Nusayba Bagegni, MD, discusses the prevalence of interstitial lung disease in patients with HER2-positive breast cancer treated with trastuzumab deruxtecan.

Nusayba Bagegni, MD, assistant professor of medicine, Division of Medical Oncology, Washington University School of Medicine, medical oncologist, Siteman Cancer Center, discusses the prevalence of interstitial lung disease (ILD) in patients with HER2-positive breast cancer treated with fam-trastuzumab deruxtecan-nxki (Enhertu).

Although trastuzumab deruxtecan has been a transformative treatment option approved for select patients with metastatic HER2-positive and HER2-low breast cancer, ILD is a toxicity linked with the antibody-drug conjugate (ADC).

Bagegni notes that she has treated patients who have developed grade 1 ILD following treatment with trastuzumab deruxtecan. These patients received routine scans that detected ground-glass opacities, and in these cases, trastuzumab deruxtecan needed to be interrupted. Patients with grade 1 ILD may also be offered corticosteroids, Bagegni says.

Trastuzumab deruxtecan should be stopped for symptomatic patients with ILD, and they should also receive corticosteroids immediately, Bagegni explains. These patients should also be examined by a pulmonologist, who can conduct pulmonary function tests and evaluate for infectious disease, Bagegni adds.

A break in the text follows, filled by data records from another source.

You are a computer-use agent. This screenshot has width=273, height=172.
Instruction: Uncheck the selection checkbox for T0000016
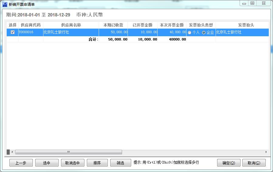tap(12, 32)
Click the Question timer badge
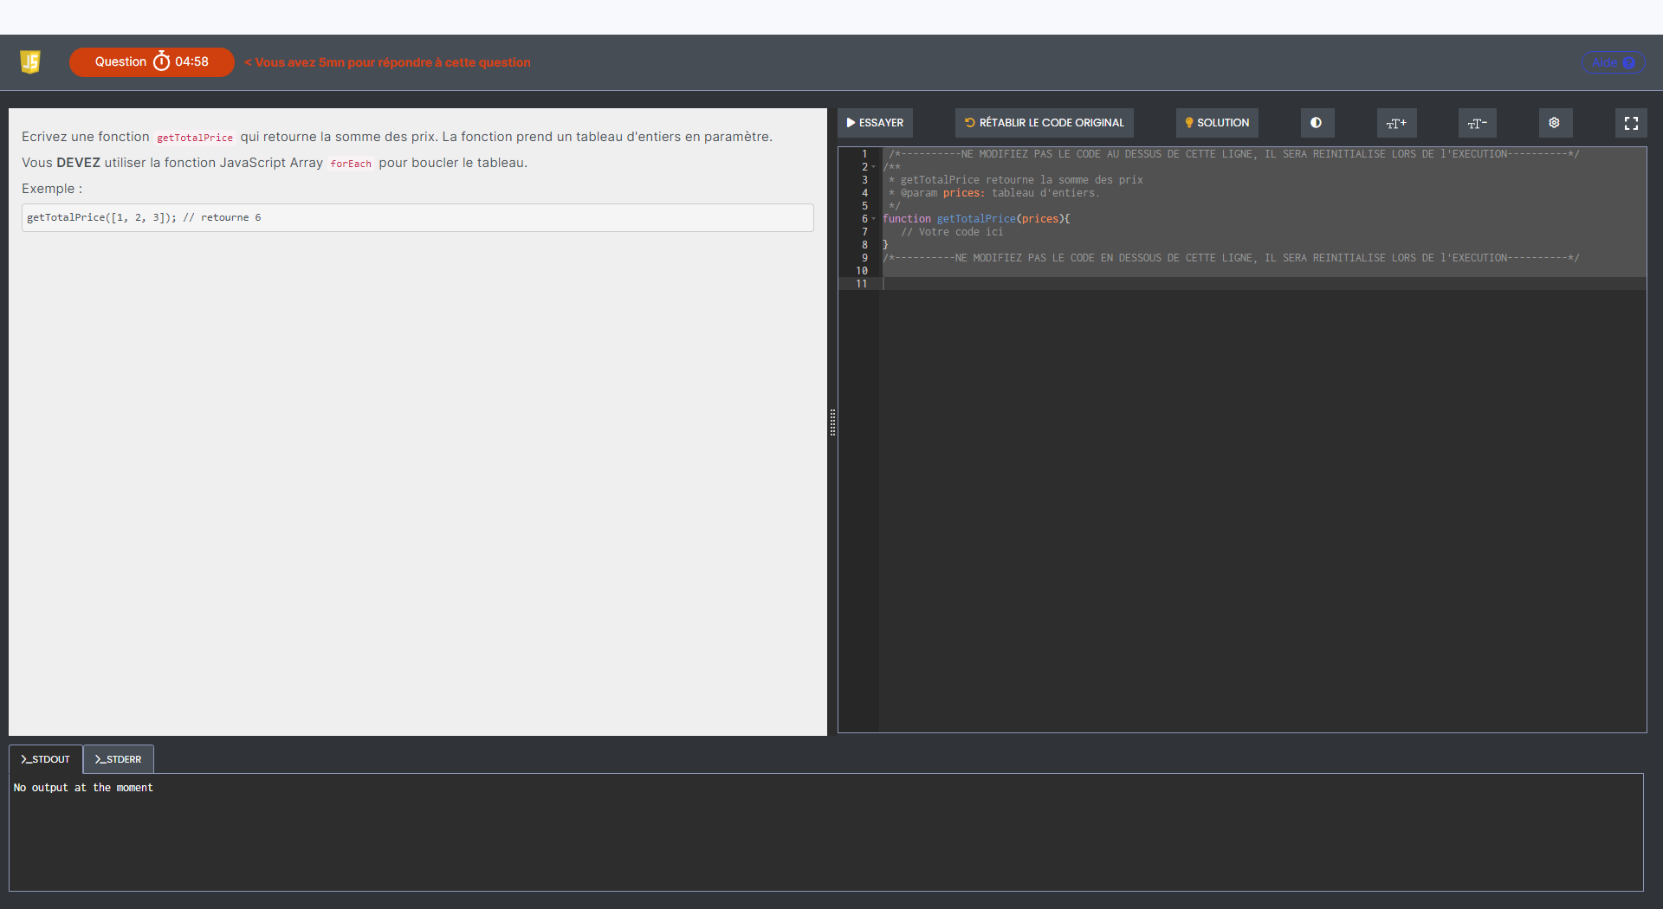Image resolution: width=1663 pixels, height=909 pixels. (x=152, y=62)
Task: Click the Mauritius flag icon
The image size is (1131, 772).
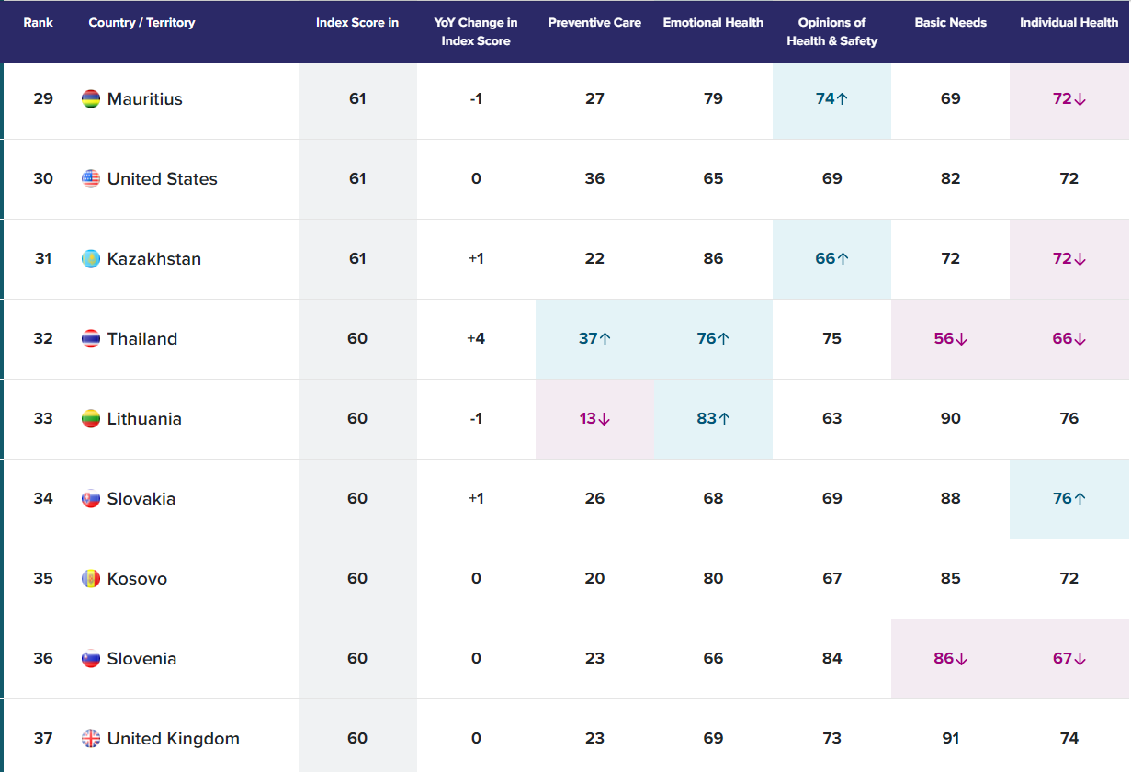Action: click(91, 99)
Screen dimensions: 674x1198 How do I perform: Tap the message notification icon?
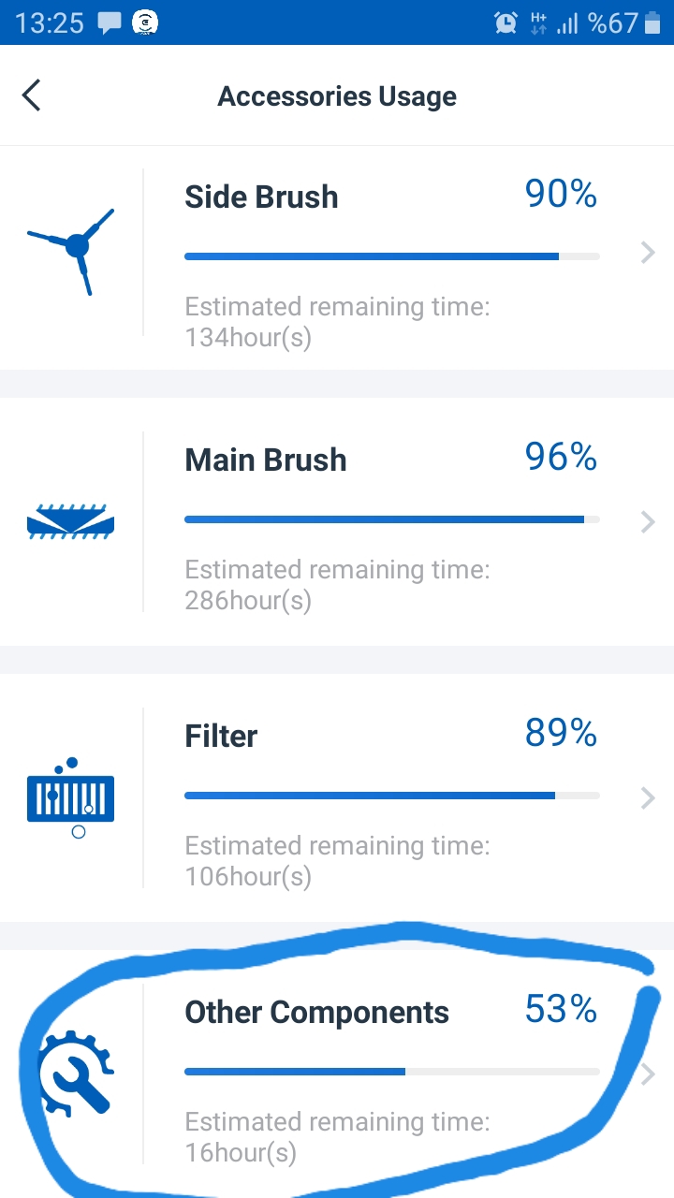110,22
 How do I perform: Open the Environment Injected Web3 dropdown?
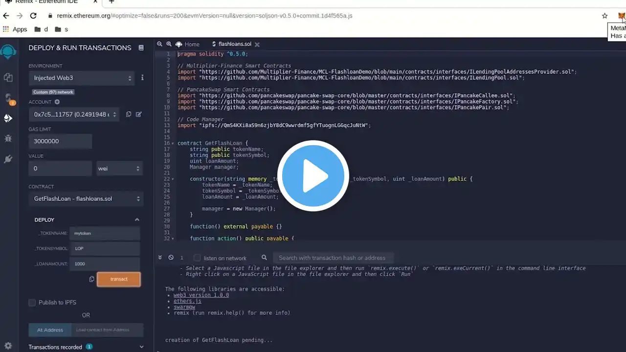(81, 78)
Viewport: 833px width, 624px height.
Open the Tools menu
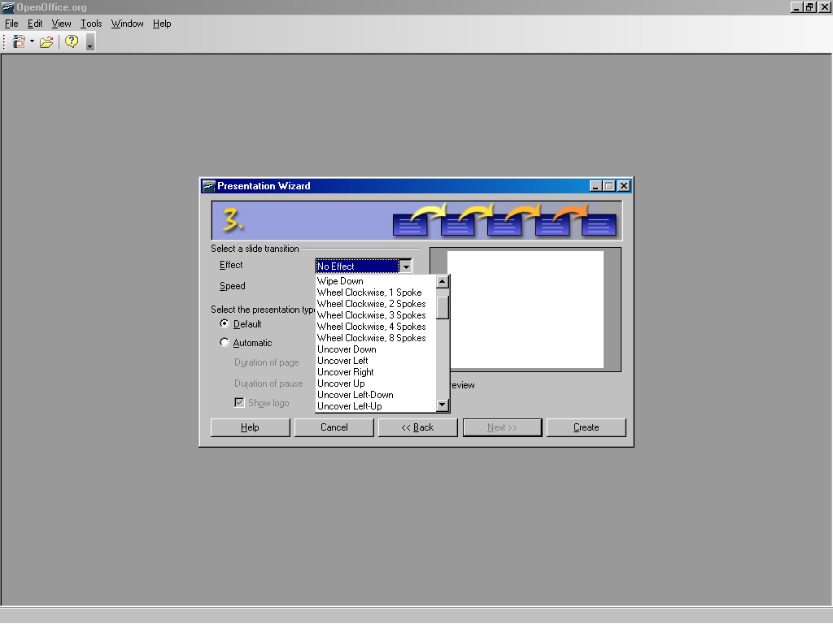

In her experience managing patients with grade 1 ILD, Bagegni says a chest computed tomography (CT) scan approximately 4 weeks following the onset of toxicity is used to reassess the ILD and determine if the patient can resume treatment with trastuzumab deruxtecan. However, in symptomatic patients with grade 2 or higher ILD, if the adverse effect is determined to be related to trastuzumab deruxtecan, it is recommended that those patients discontinue therapy with the ADC, Bagegni explains. More investigations are needed to better understand which patients are at a higher risk for ILD and which patients could potentially be rechallenged with trastuzumab deruxtecan, Bagegni concluded.